James House born in San Diego California in 1962. He received his B.S Degree from Cal State Hayward, and an Adult Education Teaching Credential from UC. Berkeley Extension Program.
In 2000, James visited Western Canada for the first time while working as a professional baseball recruiter for the Pittsburgh Pirates. He met people from all walks of life and many different backgrounds and quickly realized that there is a very different racial attitude north of the American border.
More About the Book
America has a history of hatred directed at people of color. It is still hard to imagine what black ancestors endured during those dark days. I can only study the world that my own great-grandparents, grandparents and parents knew through images in our history books depicting how black families dealt with racial oppression. Yet, for millions of black Americans, the behavior and attitudes of many white people will always be an integral part of our history and future.
The end of slavery did not bring an end to the problems of black Americans.
Attitudes didn't change overnight. They hardly changed for the last 100 years. In fact, their lives were worse in many ways. White southerners believed that, once a slave, always a slave. Many believed that a free black man needed strict control, lest he attempt to ascend to the level of the white man.
The Black West
Between 1866 and the early 1870's, the white supremacist movement emerged and spread throughout the southern United States. Although the reconstruction period that followed the Civil War was over, the rights of the newly freed black population were still subject to the control of white overseers. Former slaves were not free at all. Because blacks had no means of economic survival, freedom represented little more than the dawn of false hope.
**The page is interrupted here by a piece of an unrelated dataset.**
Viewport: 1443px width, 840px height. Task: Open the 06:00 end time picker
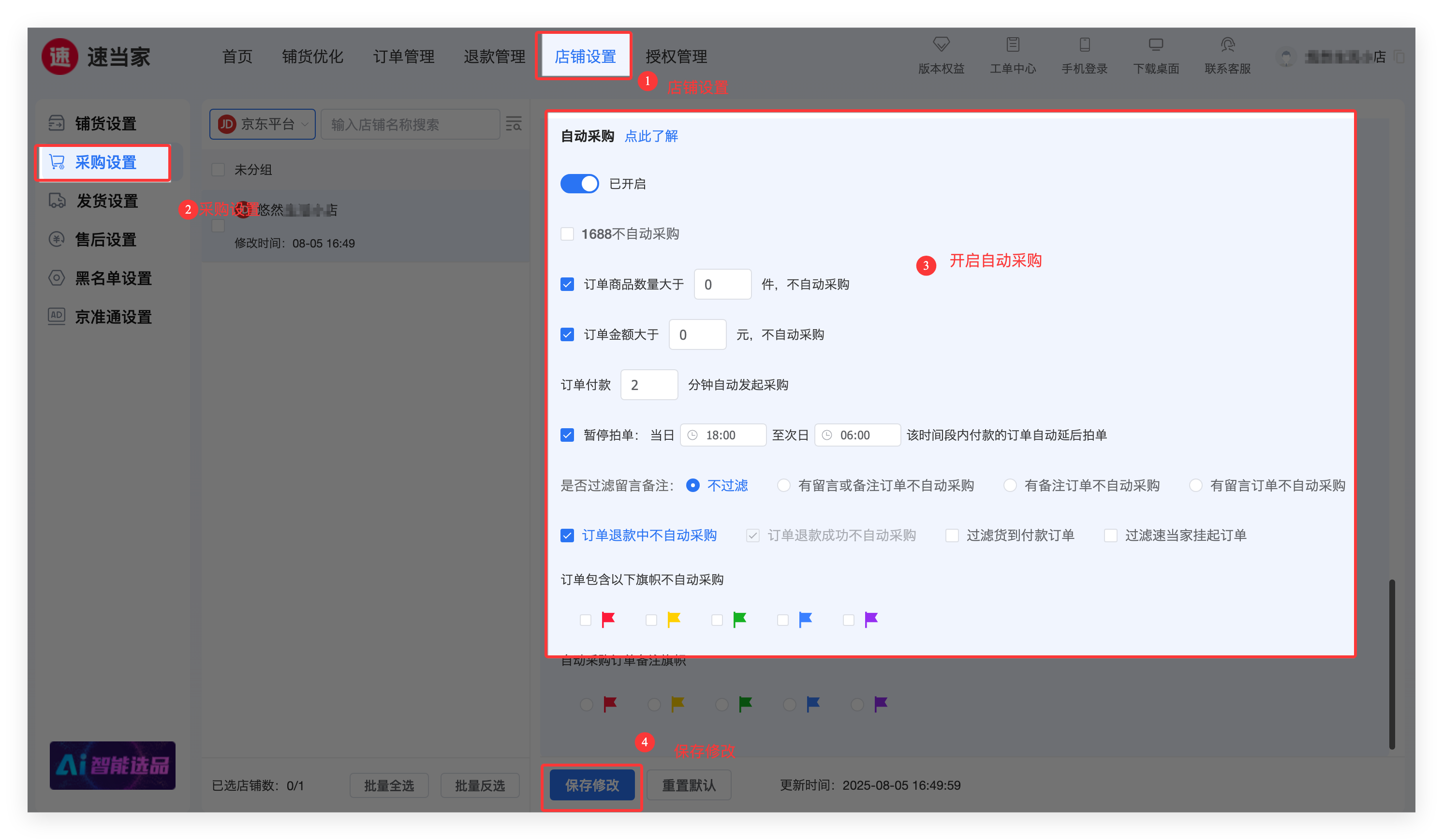click(x=856, y=435)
Black Americans in the southern states were a powerless group attempting to fit into a society where they were not welcomed. They had to assimilate and adapt to the ways of the white man, who held all the power. Most blacks were farmers, but when it came time to sell their crops, they were often cheated by the non-blacks operating the mills. Unable to obtain financing for business ventures, they had little to no choice but to accept such unfair treatment. This was not how the free blacks envisioned their future, and disadvantages they faced reinforced their determination to move forward and take their rightful place in a new America.
The Last Chance for Freedom
Some blacks became disillusioned at the prospect of ever finding a homestead in America. With nowhere to go, some felt their only option was to explore the possibility of returning to Africa; the land of their ancestors. Liberia was founded in 1822 as a result of the efforts of the American Colonization Society to settle freed American slaves in West Africa. In the four decades prior to the American Civil War, as many as 12,000 blacks voluntarily relocated to Africa. Liberia eventually became an independent republic in 1847.
The back to Africa movement gradually declined, but was revived in the late
1870's when blacks in the south faced violence and intimidation from the Ku
Klux Klan. Interest in the African migration reached a peak in the 1890's when
racism, murder, and violence were at their peak. During this period, approx-imately six-hundred-fifty people left Arkansas, more than from any other state for a new life in West Africa.
Journey to Alberta
Blacks understood that they would never be truly free if they continued to live
among the former slave owners, but there was a problem of where to go. An unlikely "savior" drew blacks to the wide open prairies north of the American border.
In the early 1900s, the Canadian government advertised in the United States that farmland was available in Saskatchewan and northern Alberta. Some black Americans headed for Alberta, Canada, including a small group from Oklahoma. The group traveled by rail to St. Paul, Minnesota, and on to Manitoba, Canada continuing to Maidstone, Saskatchewan where about twelve black families settled. The rest traveled to Edmonton, Alberta. From there, they wrote to their wives to begin the migration process.
Unfortunately, black immigrants were not part of the plan when it came down
to populating the Canadian west. The ads were aimed at a different audience, and some felt that these poor black farmers would somehow undervalue the land and community. Such 'undesirables' could make it difficult to attract white Americans and Europeans to the province.